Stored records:
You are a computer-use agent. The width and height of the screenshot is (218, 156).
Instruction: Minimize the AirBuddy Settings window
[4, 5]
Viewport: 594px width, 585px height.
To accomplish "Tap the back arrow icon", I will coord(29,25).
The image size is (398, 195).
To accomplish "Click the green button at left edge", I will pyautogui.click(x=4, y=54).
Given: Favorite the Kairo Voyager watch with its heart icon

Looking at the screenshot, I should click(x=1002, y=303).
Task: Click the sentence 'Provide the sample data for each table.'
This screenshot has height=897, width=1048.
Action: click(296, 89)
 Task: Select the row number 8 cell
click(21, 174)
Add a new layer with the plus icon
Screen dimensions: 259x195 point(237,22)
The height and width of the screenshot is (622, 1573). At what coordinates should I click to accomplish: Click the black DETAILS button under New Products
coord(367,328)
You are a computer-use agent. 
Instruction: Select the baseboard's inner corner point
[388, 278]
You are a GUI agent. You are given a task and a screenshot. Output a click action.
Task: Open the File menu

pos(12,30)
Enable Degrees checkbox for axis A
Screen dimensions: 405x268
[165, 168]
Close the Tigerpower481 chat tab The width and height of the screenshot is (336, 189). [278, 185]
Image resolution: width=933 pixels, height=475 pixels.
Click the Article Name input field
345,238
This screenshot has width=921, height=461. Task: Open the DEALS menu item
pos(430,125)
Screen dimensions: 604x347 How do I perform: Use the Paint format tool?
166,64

* **Work order**
Write out every line from the data above that includes "will".

* **Task answer**
To accomplish "Tap the back arrow icon", I will coord(29,25).
To accomplish "Click the green button at left edge", I will pyautogui.click(x=4, y=54).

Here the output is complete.